Beyond that, though, Woodley says he’s not going to give Covington much more attention, saying he prefers to prove himself in the ring the old-school way.

“If you’re going to step up, be real,” Woodley said. “If you want to do you thing on Twitter, have at it. I’m not going to stop you, a lot of people think that’s the way you have to make money. People like me think you just gotta beat top guys to get there. If that’s what he wants to do, I’m not going to stop him I’m not going to debate him I’m not going to give him any attention. It’s just really embarrassing for our sport that people who can’t just do it the old-school way and just beat people.”

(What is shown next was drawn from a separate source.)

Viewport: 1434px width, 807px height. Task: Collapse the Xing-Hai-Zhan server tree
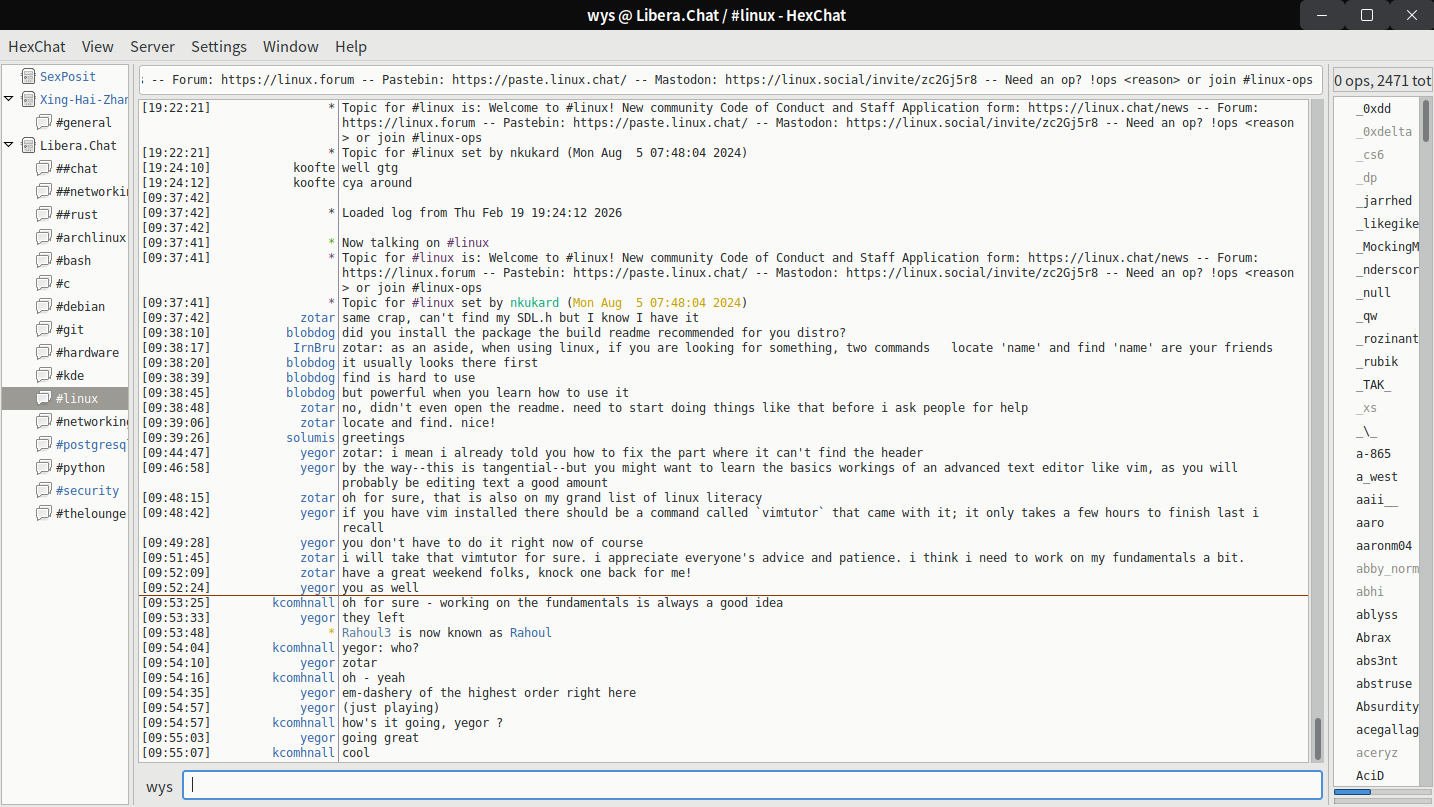(9, 99)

Meanwhile, Woodley is still working on rehabbing his shoulder injury suffered early in his fight with Maia in Anaheim. A month removed from the UFC 214 bout, Woodley is trying to avoid surgery and is undergoing stem-cell treatment.

“I would love to say [the shoulder is] great, but I’m trying to go the non-surgery route, so that way I can be back in action. I got to meet with a doctor about doing the prp stem-cell deal I bought a stem machine called the arc, some crazy Russian stem machine that contracts your muscle like 500 times a second. So I’m already to the point where I can lift arm up. A few weeks back I couldn’t do that with no clicking.”

Woodley doesn’t necessarily see a rush to return, as he believes that, having defeated Robbie Lawler, Stephen Thompson, and Maia, there’s no clear-cut No. 1 contender.

“I’m getting better, but what am I in a rush for? Tell me who’s the No. 1 contender? For real, you’re not just going to throw me in there? I’ve already beaten one guy twice, beat the best grappler that’s ever been in there, beat the best brawler that’s ever been in there, and you’ve got all these clowns bumping the gums. You guys fight each other, I’m going to sit on the throne, watch and let me see a clear No. 1 contender.”

Or, Woodley could go in a completely different direction. He’s going to keep an eye on how the November middleweight title fight between Michael Bisping and Georges St-Pierre plays out.

“I might go up to 185 and make Bisping and Georges St-Pierre see me. They obviously don’t want to fight [me], maybe time it’s time for me to move to a different weight division.”